Se me coubesse escolher um caso exemplar nessa geração de jornalistas gaúchos que enfrentou a ditadura militar, eu não hesitaria em apontar o nome de Osmar Béssio Trindade.
Ele era desses que nascem prontos, nos quais o tempo e a experiência só fazem aperfeiçoar as qualidades inatas.
Conheci-o na nossa Santana do Livramento, eu era um garoto imberbe, ele já repórter da Folha Popular, o jornal editado pelo Ivo Caggiani.
Fazer a cobertura policial num jornal do interior, ainda mais numa cidade como Livramento, não é para qualquer um. A praxe, para o repórter que tem amor à própria pele, é copiar estritamente o livro de ocorrências e, mesmo assim, com muito tato.
Pois, como descobri mais tarde, o Trindade já fazia o que nem os repórteres da capital faziam: apanhava o registro, ouvia os policiais, as pessoas envolvidas, ia no local ouvir as testemunhas, para então montar o seu relato, que muitas vezes contrariava a versão policial.
Coragem serena
Não me lembro que tenha sofrido alguma vez represália ou agressão e nisso certamente influía outra de suas grandes qualidades – a coragem serena, sem arroubos, nada fronteiriça, a firmeza tranqüila com que defendia o seu exercício profissional.
Reencontrei-o anos depois na Folha da Manhã, onde ele entrou como repórter e logo se tornou o chefe de uma equipe jovem e aguerrida que sacudiu a modorra do jornalismo oficioso que se praticava na Casa de Caldas.
Atento e meticuloso, não deixava passar nada e na zoeira daquela redação ensandecida era um ponto de equilíbrio – o chefe que não precisava levantar a voz, o líder que motivava pelo exemplo, o colega mais velho que tinha paciência com os focas, o profissional rigoroso que não dormia se levava um furo da concorrência.
Quando a truculência fez sucumbir a “Folhinha”, ele mudou de trincheira e, com a mesma serenidade e a mesma competência, foi continuar sua tarefa na Cooperativa dos Jornalistas de Porto Alegre. Muito do sucesso e do prestígio que o Coojornal alcançou se deve à sua firme liderança na chefia de reportagem.
Coojornal
Depois, quando a Coojornal, acossada pela brutal repressão do regime militar, entrou em parafuso, ele aceitou assumir a presidência como um nome de consenso para tentar salvar o projeto. Era tarde.
Pouco depois, decepcionado com os rumos que o jornalismo tomava, decidiu sair do país. Foi para Moçambique. Ele achava que um jornalista devia estar sempre do lado dos mais fracos. De volta ao Brasil, foi trabalhar em Macapá e, nos últimos anos, mudou-se para Brasília, mas não conseguiu se adaptar ao pragmatismo dos novos tempos, em que para sobreviver é preciso estar mais atento às conveniências do que aos princípios.

::::::

■ Suas tarefas ■
1 > De acordo com o texto sobre Osmar Béssio Trindade, que qualidade dele certamente influiu para que, pelo que o autor se lembra, nunca tenha sofrido represália ou agressão? Responda em uma a três frases.
2 > Repita o texto sobre Osmar Béssio Trindade, tudo o que vai desde "Fazer a cobertura" até "seu exercício profissional.".

■ Material fornecido ■

::::::

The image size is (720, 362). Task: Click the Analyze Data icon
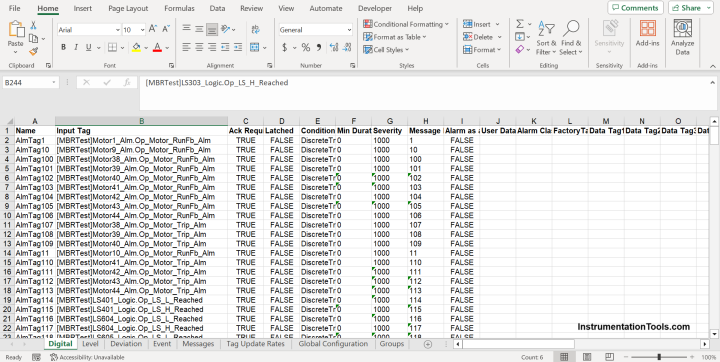tap(682, 38)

::::::

■ Respostas do exercício ■
1 > Influiu a sua coragem serena, sem arroubos e nada fronteiriça. Era a firmeza tranqüila com que ele defendia o seu exercício profissional.

2 >
Fazer a cobertura policial num jornal do interior, ainda mais numa cidade como Livramento, não é para qualquer um. A praxe, para o repórter que tem amor à própria pele, é copiar estritamente o livro de ocorrências e, mesmo assim, com muito tato.
Pois, como descobri mais tarde, o Trindade já fazia o que nem os repórteres da capital faziam: apanhava o registro, ouvia os policiais, as pessoas envolvidas, ia no local ouvir as testemunhas, para então montar o seu relato, que muitas vezes contrariava a versão policial.
Coragem serena
Não me lembro que tenha sofrido alguma vez represália ou agressão e nisso certamente influía outra de suas grandes qualidades – a coragem serena, sem arroubos, nada fronteiriça, a firmeza tranqüila com que defendia o seu exercício profissional.